EXERCISE OBJECTIVE -> Lay out the records as a numbered list, from the line containing "Given: Select the Type tool in toolbar" down to and including the line containing "Open the Query inspector". Leave out any blank lines.

ITEMS ->

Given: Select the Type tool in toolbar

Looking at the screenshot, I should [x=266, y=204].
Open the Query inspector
* * *
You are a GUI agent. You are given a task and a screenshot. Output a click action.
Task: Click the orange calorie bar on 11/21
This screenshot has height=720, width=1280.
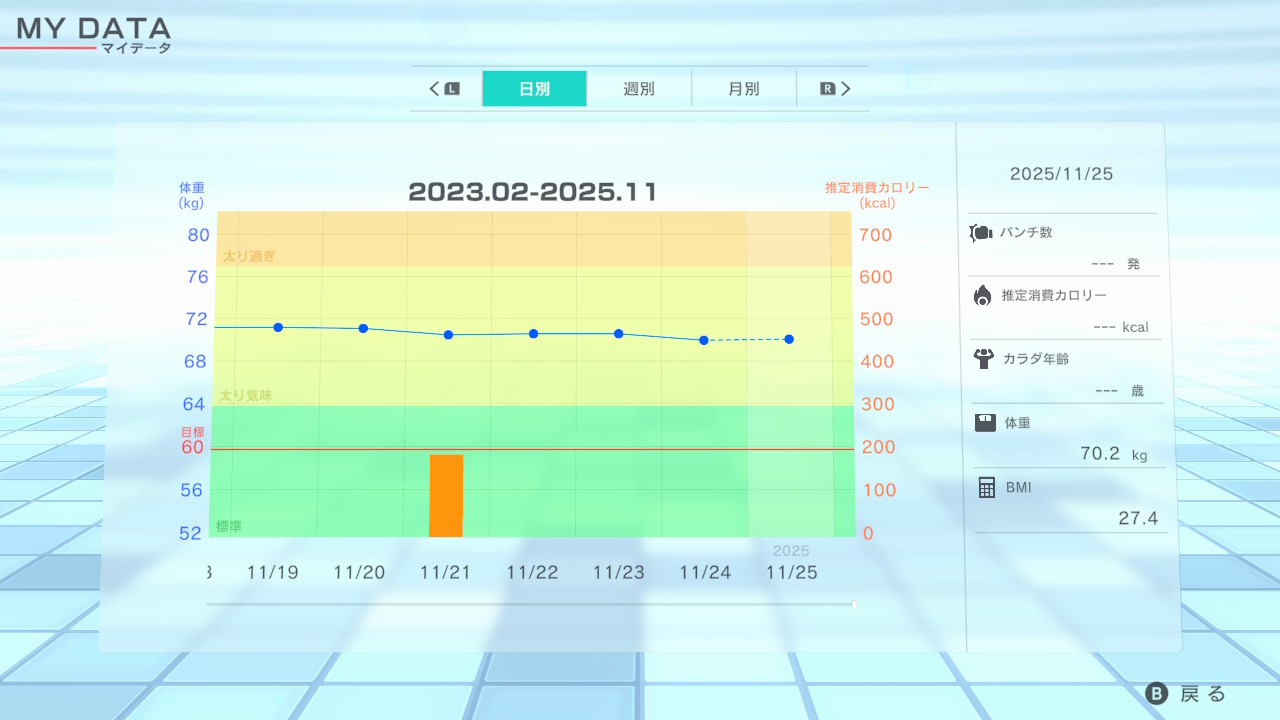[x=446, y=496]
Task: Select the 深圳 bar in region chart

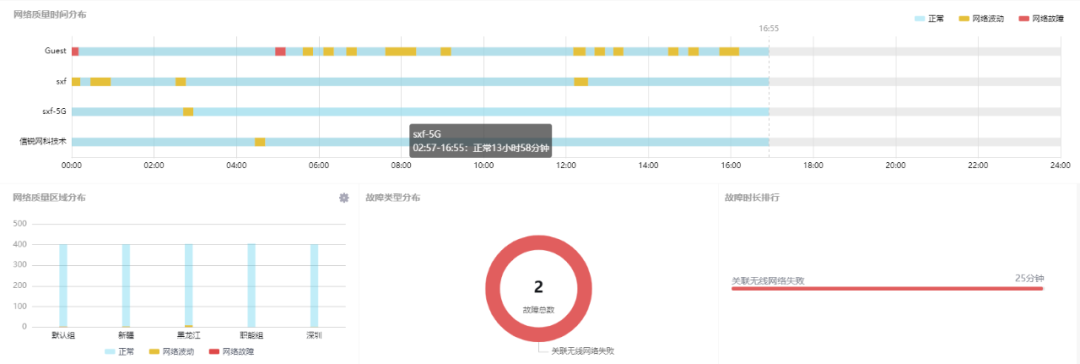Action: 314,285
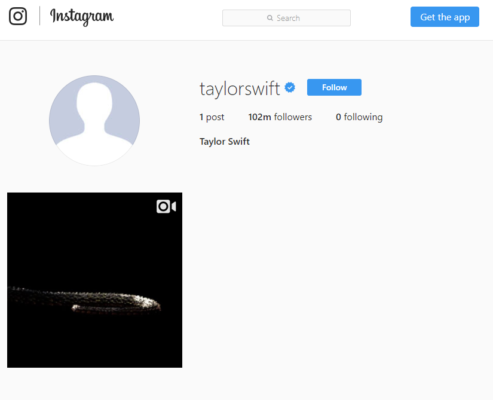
---
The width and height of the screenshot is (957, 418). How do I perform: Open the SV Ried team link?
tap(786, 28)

CORRECT RESULT ->
1. Given: Select the Type tool in toolbar
2. Looking at the screenshot, I should [x=266, y=204].
3. Open the Query inspector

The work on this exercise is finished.